- [Description of the task]:
Copy the rows below word for word, beginning with the line that contains "Click the end" and continuing through the line that contains "Looking at the".

Entries for locating words and elements:
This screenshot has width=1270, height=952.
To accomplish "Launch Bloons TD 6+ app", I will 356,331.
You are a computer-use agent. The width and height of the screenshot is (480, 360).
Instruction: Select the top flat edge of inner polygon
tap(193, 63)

---

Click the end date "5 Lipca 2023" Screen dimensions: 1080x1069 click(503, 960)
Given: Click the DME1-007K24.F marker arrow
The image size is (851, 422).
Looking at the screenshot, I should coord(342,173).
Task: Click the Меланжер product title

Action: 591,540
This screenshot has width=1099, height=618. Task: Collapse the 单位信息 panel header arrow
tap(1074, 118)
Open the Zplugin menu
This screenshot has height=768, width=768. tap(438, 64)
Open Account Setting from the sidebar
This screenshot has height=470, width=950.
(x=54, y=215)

- [Exercise response]:
Click the end date "5 Lipca 2023" Screen dimensions: 1080x1069 click(503, 960)
Given: Click the DME1-007K24.F marker arrow
The image size is (851, 422).
Looking at the screenshot, I should coord(342,173).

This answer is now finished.